[About this exercise] Reproduce the text on coalition airstrikes against ISIL word for word, starting at "Depleting the Bench" and ending at "24, Warren added.".

[Passage]
※ ※ ※

WASHINGTON --- U.S.-led coalition airstrikes against the Islamic State in Iraq and the Levant are forcing the terrorist group to change the way it communicates, moves, reinforces and resupplies, the Operation Inherent Resolve spokesman said today.
Army Col. Steve Warren briefed Pentagon reporters live from Baghdad via digital video conference, describing operations and highlighting their effects on ISIL leaders and fighters.
“In addition to enabling local forces to fight ISIL, coalition airstrikes are killing leaders that ISIL relies on for command and control, financing, logistics and propaganda,” Warren said, noting that the coalition so far has conducted 7,440 airstrikes, with 4,798 in Iraq and 2,642 in Syria.
When coalition fighters strike an enemy leader, they call it a high-value individual, or HVI, strike, he said.
Depleting the Bench
Coalition HVI strikes are depleting ISIL's bench, and recent HVI strikes have eliminated key enemy leaders, including Haji Mutazz on Aug. 18 and Junaid Hussain on Aug. 24, Warren added.
Mutazz was ISIL's second in command, responsible for operations in Iraq and Syria, he said, and Hussain was a top recruiter. Coalition airstrikes also have killed several ISIL members who used social media to recruit Westerners.

※ ※ ※

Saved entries

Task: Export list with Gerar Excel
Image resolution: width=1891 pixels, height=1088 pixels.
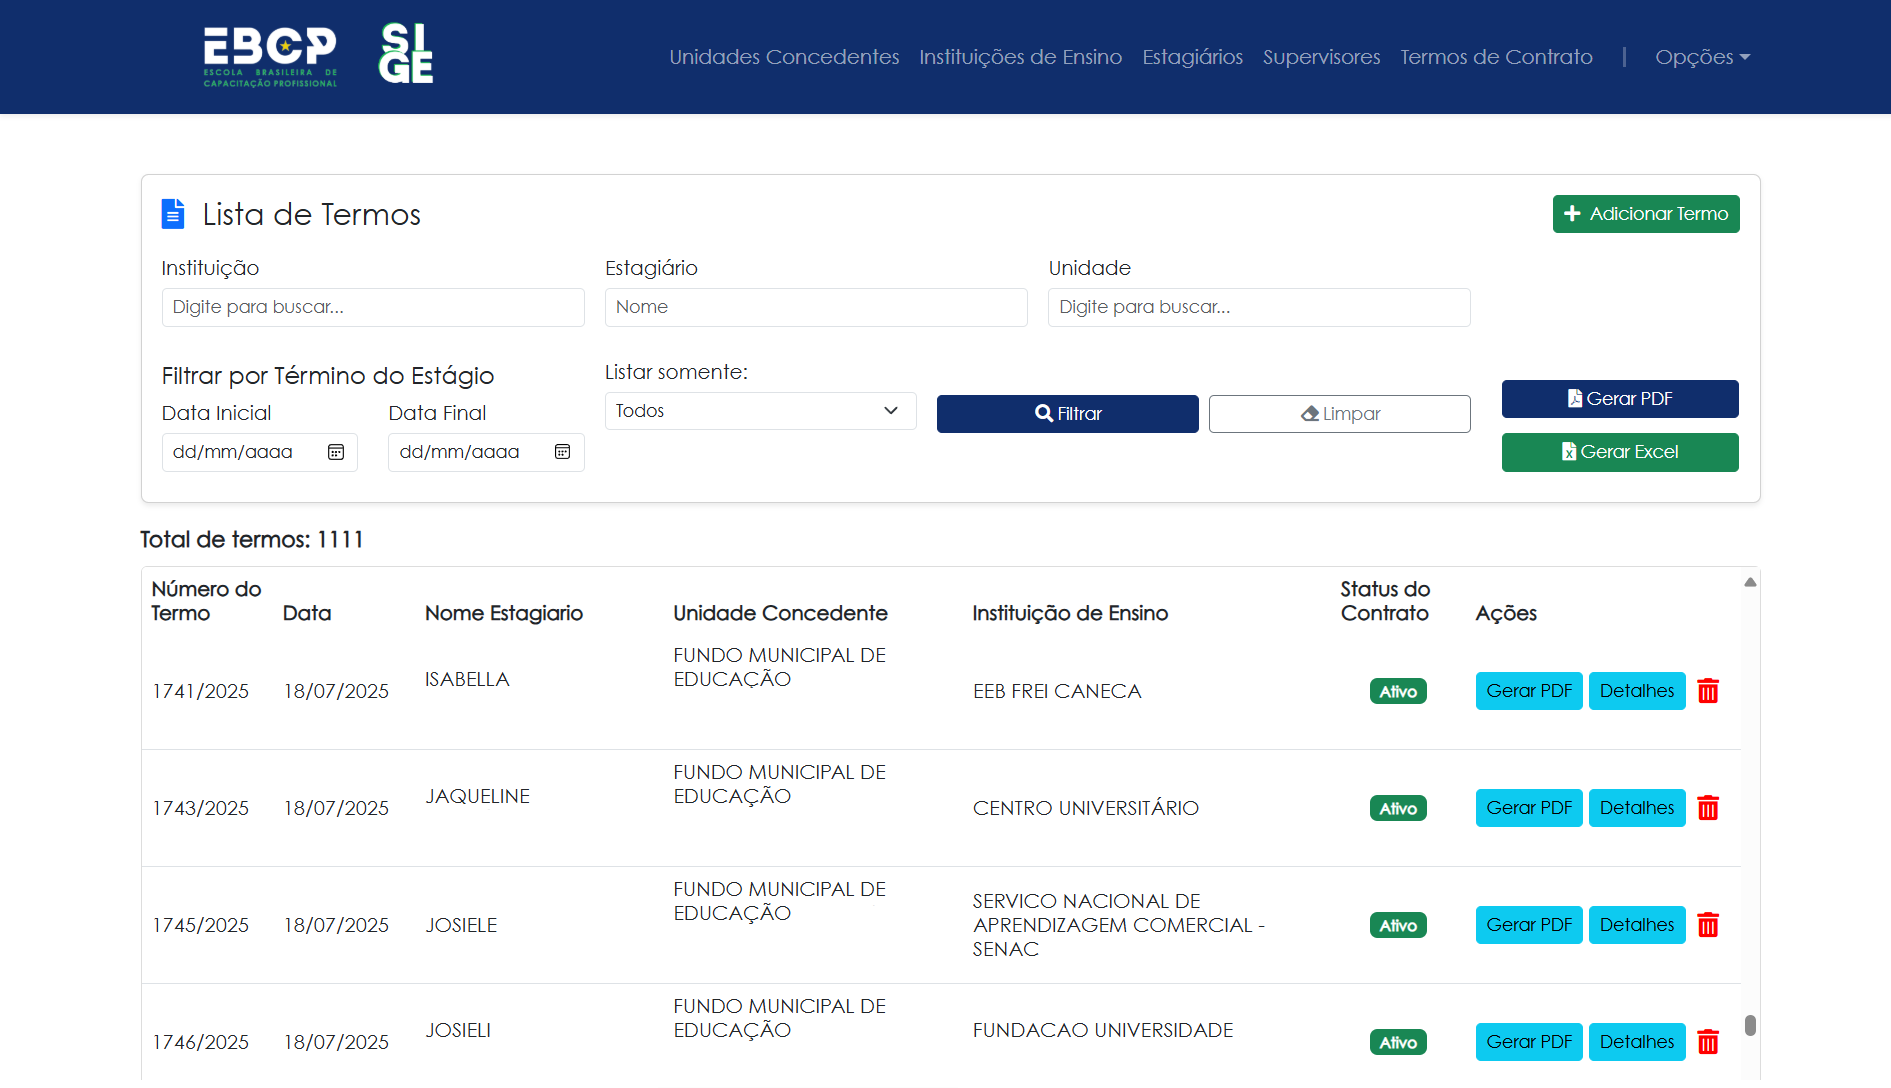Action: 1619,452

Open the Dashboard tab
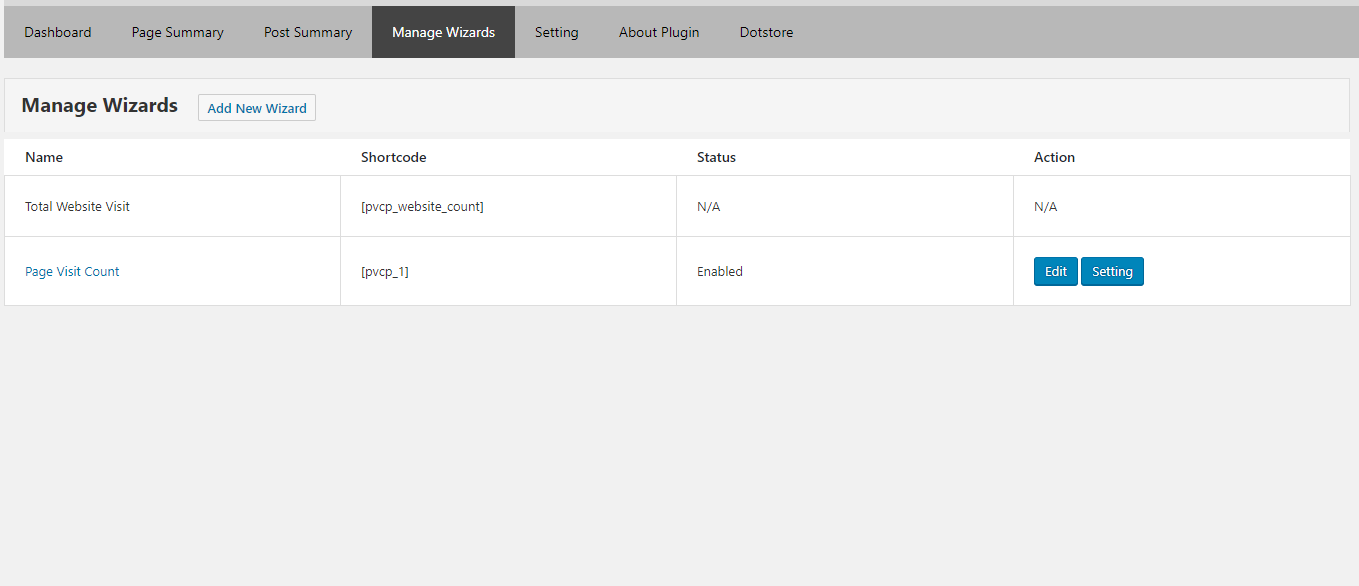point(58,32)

※ ※ ※

[Result of this task]
Depleting the Bench
Coalition HVI strikes are depleting ISIL's bench, and recent HVI strikes have eliminated key enemy leaders, including Haji Mutazz on Aug. 18 and Junaid Hussain on Aug. 24, Warren added.